Notebook

Find all the archived versions of a web page¶

New to Jupyter notebooks? Try Using Jupyter notebooks for a quick introduction.

You can find all the archived versions of a web page by requesting a Timemap from a Memento-compliant repository. If the repository has a CDX API, you can get much the same data by doing an exact url search.

In [1]:

import json
import re

import requests
from surt import surt

Using Timemaps¶

Works with AWA, IA, NZWA, UKWA & UKGWA

Variations in the way Memento is implemented across repositories are documented in Getting data from web archives using Memento. The functions below smooth out these variations to provide a (mostly) consistent interface to the UK Web Archive, UK Government Web Archive, Australian Web Archive, New Zealand Web Archive, and the Internet Archive. They could be easily modified to work with other Memento-compliant repositories.

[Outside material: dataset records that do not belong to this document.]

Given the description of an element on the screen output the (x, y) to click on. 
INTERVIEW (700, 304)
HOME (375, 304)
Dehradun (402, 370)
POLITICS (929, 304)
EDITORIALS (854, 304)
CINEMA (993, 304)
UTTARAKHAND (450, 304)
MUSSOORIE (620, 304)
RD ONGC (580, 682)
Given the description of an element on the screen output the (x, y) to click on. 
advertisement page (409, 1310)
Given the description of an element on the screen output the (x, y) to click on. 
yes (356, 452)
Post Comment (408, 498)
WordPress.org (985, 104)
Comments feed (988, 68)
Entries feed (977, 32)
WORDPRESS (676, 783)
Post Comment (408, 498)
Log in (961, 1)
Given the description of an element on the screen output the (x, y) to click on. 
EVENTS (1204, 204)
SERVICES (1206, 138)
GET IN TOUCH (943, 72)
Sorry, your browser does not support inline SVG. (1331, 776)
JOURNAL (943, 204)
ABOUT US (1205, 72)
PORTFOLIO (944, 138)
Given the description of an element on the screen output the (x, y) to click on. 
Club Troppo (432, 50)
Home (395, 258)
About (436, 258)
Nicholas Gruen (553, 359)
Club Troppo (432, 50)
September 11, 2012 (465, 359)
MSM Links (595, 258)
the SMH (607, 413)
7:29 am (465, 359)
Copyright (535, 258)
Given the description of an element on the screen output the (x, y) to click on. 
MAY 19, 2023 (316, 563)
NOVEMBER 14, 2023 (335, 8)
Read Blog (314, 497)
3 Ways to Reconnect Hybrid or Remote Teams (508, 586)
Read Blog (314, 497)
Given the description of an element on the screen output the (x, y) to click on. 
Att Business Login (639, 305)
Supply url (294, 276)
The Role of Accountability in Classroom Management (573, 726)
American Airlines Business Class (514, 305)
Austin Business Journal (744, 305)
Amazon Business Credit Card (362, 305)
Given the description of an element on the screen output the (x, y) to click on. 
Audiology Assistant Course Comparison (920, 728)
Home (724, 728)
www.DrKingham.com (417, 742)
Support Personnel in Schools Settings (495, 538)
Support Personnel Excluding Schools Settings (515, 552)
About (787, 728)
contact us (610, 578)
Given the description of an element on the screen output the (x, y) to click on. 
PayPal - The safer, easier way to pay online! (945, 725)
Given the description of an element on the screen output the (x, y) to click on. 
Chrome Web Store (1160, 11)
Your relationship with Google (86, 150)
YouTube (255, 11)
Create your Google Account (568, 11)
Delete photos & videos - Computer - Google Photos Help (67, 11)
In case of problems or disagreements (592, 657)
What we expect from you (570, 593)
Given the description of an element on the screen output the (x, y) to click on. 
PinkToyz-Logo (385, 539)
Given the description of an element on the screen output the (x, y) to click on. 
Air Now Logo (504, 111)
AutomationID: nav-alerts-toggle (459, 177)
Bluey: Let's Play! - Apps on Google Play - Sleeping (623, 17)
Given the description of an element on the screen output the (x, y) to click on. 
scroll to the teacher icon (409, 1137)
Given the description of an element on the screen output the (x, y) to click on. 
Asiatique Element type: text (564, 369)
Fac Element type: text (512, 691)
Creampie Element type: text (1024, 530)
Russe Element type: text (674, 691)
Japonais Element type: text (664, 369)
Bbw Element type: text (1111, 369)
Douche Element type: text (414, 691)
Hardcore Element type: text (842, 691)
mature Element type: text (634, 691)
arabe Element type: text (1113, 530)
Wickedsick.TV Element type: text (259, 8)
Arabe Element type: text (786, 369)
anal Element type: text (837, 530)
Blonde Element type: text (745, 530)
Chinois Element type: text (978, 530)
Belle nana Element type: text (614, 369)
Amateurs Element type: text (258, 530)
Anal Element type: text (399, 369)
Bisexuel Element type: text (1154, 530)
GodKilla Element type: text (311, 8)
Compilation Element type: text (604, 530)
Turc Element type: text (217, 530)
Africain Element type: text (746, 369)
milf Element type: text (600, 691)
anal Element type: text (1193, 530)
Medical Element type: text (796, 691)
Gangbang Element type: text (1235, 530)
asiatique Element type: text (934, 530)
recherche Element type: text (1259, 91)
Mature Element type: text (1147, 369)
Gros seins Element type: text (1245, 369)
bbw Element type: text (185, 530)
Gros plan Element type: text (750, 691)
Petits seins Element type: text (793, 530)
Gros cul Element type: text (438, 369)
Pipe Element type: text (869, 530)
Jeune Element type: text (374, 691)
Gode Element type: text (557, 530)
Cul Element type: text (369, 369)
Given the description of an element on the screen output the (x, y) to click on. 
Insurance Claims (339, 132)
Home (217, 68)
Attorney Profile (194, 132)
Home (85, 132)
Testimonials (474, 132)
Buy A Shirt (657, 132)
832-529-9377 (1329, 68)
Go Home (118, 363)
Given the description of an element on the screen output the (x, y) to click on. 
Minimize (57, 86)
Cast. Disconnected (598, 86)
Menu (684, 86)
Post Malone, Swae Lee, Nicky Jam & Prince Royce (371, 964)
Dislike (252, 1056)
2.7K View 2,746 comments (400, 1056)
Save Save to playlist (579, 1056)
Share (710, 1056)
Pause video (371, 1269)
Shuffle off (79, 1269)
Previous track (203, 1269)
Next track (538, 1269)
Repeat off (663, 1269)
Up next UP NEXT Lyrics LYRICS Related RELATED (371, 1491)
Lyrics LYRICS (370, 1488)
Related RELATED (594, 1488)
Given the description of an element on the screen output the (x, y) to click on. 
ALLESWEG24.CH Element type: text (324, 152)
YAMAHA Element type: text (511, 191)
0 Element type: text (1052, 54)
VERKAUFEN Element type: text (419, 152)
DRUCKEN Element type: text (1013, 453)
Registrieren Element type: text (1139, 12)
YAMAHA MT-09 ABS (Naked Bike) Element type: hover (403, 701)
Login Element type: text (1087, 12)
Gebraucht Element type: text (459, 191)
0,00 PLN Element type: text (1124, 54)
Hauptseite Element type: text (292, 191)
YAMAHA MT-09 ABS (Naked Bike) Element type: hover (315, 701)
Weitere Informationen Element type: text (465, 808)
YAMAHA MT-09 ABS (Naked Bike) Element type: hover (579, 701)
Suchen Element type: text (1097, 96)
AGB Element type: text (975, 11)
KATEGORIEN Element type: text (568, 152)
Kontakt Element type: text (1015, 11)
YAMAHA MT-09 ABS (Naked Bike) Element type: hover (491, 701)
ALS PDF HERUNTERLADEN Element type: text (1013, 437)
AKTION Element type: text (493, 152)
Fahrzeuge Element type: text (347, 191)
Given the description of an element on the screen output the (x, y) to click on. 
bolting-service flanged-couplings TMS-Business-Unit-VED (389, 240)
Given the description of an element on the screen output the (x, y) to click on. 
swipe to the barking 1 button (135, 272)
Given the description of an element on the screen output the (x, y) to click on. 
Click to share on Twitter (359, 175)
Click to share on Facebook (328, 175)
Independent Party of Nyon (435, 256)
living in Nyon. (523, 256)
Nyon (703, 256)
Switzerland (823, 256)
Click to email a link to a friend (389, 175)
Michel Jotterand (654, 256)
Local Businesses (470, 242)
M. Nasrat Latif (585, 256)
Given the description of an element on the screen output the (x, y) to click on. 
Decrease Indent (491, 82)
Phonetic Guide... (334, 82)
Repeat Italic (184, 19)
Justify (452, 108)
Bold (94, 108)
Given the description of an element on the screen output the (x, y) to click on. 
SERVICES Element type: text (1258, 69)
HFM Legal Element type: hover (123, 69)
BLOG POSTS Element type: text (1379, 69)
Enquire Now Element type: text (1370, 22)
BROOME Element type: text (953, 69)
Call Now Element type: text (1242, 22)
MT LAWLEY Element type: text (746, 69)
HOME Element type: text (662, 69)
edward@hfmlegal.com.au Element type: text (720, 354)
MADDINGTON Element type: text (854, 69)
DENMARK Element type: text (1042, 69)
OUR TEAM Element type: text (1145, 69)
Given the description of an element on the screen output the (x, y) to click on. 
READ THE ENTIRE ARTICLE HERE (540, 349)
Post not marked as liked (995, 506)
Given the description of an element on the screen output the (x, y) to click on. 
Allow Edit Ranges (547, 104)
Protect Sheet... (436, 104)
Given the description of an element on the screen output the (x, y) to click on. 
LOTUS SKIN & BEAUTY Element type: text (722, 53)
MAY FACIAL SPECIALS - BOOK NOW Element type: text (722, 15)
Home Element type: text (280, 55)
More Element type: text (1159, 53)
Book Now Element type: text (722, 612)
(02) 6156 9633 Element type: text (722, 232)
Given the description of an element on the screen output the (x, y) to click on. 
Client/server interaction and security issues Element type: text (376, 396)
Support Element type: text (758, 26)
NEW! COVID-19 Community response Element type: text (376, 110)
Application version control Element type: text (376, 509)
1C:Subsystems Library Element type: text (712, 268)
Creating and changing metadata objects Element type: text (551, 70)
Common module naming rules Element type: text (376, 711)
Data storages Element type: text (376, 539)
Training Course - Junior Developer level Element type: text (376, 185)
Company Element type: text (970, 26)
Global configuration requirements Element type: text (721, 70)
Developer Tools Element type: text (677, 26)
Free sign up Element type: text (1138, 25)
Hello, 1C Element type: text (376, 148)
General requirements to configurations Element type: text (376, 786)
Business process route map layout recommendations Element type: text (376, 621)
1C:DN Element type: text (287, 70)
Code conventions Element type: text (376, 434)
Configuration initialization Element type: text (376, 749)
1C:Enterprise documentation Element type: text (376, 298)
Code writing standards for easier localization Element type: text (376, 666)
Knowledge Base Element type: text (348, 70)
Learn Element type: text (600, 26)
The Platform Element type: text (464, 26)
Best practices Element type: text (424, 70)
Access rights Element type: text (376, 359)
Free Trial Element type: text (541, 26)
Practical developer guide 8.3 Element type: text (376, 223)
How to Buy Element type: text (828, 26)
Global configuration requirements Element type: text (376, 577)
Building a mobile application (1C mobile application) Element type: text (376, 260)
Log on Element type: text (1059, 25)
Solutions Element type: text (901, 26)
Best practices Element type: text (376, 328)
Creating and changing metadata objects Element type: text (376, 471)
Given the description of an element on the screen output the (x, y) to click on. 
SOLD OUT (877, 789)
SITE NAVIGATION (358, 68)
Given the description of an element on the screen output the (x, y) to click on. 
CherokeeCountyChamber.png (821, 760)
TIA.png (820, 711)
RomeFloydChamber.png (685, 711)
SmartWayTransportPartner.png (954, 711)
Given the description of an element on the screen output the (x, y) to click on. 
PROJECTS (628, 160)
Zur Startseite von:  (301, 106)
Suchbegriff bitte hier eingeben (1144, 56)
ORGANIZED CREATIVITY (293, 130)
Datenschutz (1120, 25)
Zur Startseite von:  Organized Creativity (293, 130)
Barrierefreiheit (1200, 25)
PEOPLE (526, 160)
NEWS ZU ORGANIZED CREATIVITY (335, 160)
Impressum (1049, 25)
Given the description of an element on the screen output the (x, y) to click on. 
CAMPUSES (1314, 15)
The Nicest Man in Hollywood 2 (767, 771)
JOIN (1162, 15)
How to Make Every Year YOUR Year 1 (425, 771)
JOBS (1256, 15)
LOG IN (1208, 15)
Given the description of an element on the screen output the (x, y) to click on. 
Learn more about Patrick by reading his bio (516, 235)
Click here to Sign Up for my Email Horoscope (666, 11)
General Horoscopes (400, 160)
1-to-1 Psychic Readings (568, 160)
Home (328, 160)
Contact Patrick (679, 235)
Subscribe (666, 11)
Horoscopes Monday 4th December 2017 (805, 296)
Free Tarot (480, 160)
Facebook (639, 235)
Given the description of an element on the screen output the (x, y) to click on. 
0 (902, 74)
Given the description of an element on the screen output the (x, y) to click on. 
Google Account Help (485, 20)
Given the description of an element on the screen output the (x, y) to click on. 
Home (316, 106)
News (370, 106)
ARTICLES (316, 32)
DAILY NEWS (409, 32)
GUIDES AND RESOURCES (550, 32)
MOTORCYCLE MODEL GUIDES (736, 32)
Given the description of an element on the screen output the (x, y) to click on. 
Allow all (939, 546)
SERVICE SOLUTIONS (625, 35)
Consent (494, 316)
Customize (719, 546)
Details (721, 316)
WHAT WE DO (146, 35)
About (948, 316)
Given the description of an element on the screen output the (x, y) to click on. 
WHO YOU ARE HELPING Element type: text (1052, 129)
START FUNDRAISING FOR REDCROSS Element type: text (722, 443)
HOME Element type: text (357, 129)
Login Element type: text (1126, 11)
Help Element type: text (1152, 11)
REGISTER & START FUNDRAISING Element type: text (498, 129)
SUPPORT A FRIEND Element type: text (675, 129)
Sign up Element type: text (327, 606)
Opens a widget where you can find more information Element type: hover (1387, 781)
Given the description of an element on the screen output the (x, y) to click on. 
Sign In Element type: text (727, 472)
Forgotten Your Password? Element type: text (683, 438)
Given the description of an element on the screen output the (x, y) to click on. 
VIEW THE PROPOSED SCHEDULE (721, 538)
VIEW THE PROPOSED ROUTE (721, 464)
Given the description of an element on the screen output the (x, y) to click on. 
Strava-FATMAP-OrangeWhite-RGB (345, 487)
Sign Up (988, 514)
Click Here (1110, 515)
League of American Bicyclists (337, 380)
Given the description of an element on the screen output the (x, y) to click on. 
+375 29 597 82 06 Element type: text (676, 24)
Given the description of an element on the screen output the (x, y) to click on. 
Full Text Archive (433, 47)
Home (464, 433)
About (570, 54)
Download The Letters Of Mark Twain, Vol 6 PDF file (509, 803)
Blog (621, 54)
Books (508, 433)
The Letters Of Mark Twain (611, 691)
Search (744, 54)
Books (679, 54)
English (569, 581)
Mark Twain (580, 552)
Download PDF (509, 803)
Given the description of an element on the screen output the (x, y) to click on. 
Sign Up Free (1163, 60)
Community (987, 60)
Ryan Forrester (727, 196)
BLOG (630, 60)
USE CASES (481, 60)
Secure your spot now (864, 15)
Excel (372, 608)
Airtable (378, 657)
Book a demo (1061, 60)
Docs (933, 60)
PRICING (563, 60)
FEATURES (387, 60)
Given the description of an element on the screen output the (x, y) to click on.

To get all captures of a url in JSON format:

get_timemap_as_json([timegate], [url], enrich_data=[True or False])

Parameters:

timegate – one of 'ukwa' (UK Web Archive), 'ukgwa' (UK Government Web Archive) 'awa' (Australia), 'nzwa' (New Zealand), or 'ia' (Internet Archive)
url – the url you want to look for in the archive
enrich_data – NZWA Timemaps include less information, if you set this to True the script will query each memento in turn to try and find more capture information (such as mime and status). This will slow things down quite a bit, and isn't always successful, so leave it as False unless you have a good reason.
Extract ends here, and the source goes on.